▸ EXERCISE AIM
Search the material for "click" and copy each line in which it is found.
Top of GIVEN DATA
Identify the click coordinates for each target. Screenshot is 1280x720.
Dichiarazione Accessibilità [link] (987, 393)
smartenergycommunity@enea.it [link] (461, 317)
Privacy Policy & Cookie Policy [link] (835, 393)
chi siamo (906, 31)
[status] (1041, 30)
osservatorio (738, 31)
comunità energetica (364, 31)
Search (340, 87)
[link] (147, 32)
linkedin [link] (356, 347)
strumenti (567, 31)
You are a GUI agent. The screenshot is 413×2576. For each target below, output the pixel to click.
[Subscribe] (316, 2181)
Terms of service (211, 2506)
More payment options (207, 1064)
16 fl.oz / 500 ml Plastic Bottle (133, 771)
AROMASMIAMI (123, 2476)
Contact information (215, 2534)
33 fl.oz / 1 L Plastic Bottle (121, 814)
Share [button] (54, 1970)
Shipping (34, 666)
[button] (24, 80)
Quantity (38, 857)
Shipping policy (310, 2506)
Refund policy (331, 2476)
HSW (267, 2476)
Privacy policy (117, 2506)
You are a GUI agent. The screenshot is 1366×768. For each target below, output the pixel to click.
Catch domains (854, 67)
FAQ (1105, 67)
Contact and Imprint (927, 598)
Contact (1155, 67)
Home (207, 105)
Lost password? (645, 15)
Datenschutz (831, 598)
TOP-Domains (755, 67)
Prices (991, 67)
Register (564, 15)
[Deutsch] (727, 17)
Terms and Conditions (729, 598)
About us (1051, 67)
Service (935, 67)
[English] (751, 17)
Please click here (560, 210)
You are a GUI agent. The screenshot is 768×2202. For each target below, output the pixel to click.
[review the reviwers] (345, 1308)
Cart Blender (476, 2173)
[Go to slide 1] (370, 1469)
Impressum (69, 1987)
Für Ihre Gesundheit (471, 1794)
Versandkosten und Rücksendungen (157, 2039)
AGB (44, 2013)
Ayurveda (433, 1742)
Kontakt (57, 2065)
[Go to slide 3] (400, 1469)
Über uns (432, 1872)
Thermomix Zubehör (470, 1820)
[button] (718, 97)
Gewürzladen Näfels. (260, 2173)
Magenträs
Bottom of GIVEN DATA
▸ THE ANSWER
Identify the click coordinates for each target. Screenshot is 1280x720.
You are a GUI agent. The screenshot is 413×2576. For each target below, output the pixel to click.
You are a GUI agent. The screenshot is 1366×768. For each target below, output the pixel to click.
Please click here (560, 210)
You are a GUI agent. The screenshot is 768×2202. For each target below, output the pixel to click.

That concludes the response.